We confirm. Pursuant to Retirement and Social Security Law § 363–c (b)(1), to be entitled to performance of duty disability retirement benefits, an applicant must establish that he or she is “[p]hysically or mentally incapacitated for performance of duty as the natural and proximate result of a disability ... sustained in such service.” To that end, petitioner presented her testimony, her medical records and the testimony of psychologist Alan Goldstein. Goldstein opined that petitioner suffers from a permanent major depressive disorder that prevents her from performing both the regular duties of a police officer and the light duty tasks that petitioner had been assigned. Goldstein testified that he was not asked to give an opinion as to causation, but stated that petitioner blamed various events in her life, including the death of her nephew, a prior romantic relationship with a fellow police officer during which she was subjected to incidents of domestic violence, as well as trouble with coworkers and stress on the job.
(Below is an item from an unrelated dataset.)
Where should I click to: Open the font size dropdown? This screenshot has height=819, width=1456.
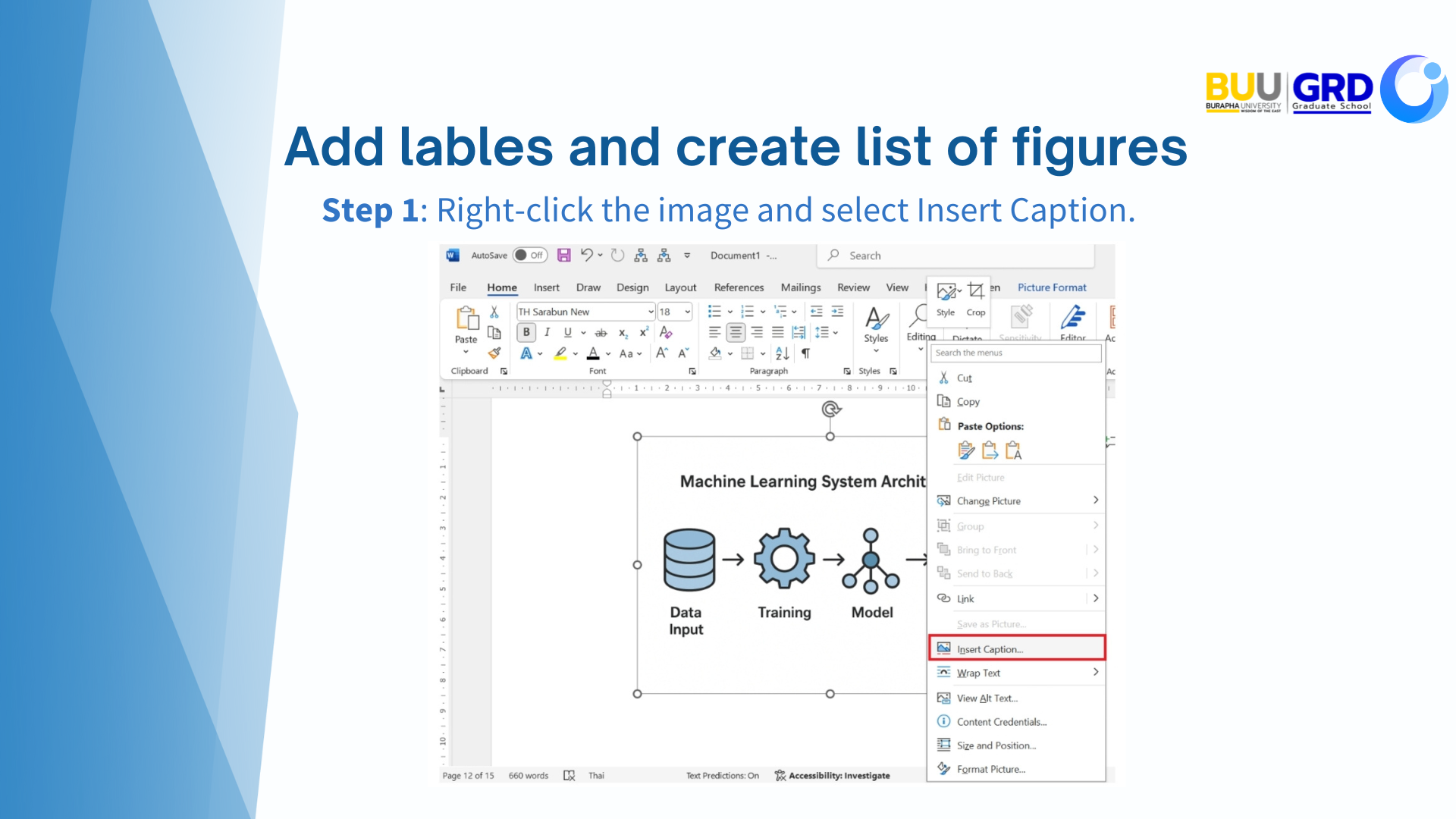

He further testified that he could not determine, however, if the trouble with coworkers and stress at work caused her condition or was the result of it. Petitioner herself testified that she had trouble at work dealing with fellow police officers and with cases of domestic violence due to her own experiences, but did not testify that her disability was sustained in the performance of her job duties. A review of petitioner's medical records reveals that, although her various medical experts diagnosed her with major depression, they did not make a causal link between the condition and her employment.
To the extent that petitioner claims that the domestic violence was work-related due to the perpetrator being a fellow police officer, there is nothing in the record linking the alleged violence to the performance of petitioner's job duties.
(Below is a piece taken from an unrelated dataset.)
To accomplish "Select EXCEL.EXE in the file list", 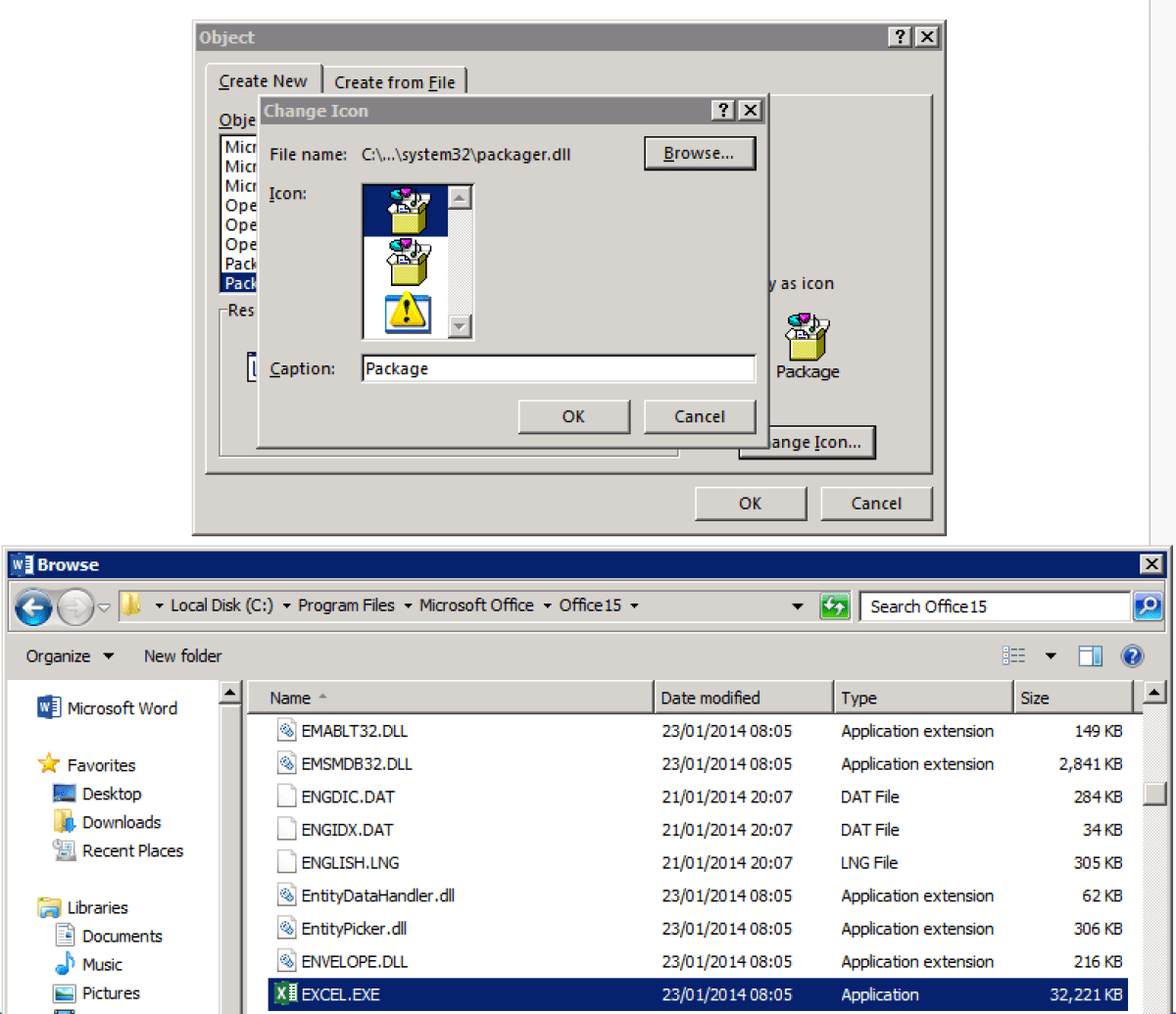I will 340,994.
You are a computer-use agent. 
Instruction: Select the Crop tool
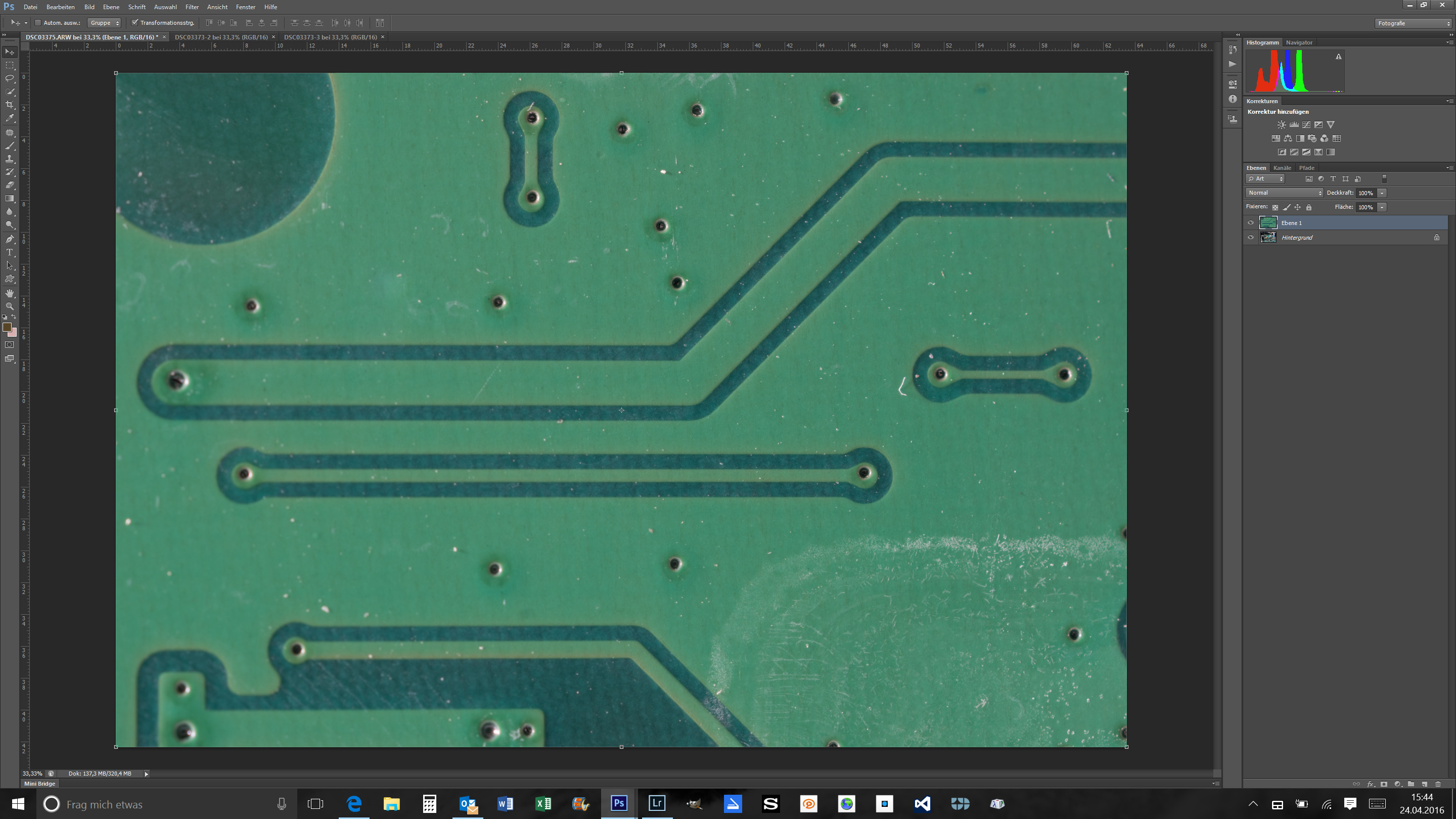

The New York State and Local Police and Fire Retirement System presented the report of Robert Conciatori, a psychiatrist who examined petitioner at its request and reviewed her medical records. Conciatori diagnosed petitioner as suffering from major depressive disorder and posttraumatic stress disorder. He concluded, however, that petitioner's condition “stems from personal trauma and nothing in connection with her police work.” In light of this opinion, and the lack of any medical opinion directly linking petitioner's condition to her employment, substantial evidence supports respondent's determination that petitioner's condition was not attributable to her employment ( see Matter of Van Hasselt v. New York State & Local Police & Fire Retirement Sys., 299 A.D.2d 687, 688–689, 749 N.Y.S.2d 188 [2002]; Matter of Sepanara v. New York State & Local Employees' Retirement Sys., 272 A.D.2d 830, 830, 708 N.Y.S.2d 187 [2000] ).
Petitioner's remaining contention, that she is permanently disabled from performing even the restricted job duties, is rendered academic by this decision ( see Matter of Eddie v. DiNapoli, 72 A.D.3d 1326, 1327, 898 N.Y.S.2d 724 [2010] ).
ADJUDGED that the determination is confirmed, without costs, and petition dismissed.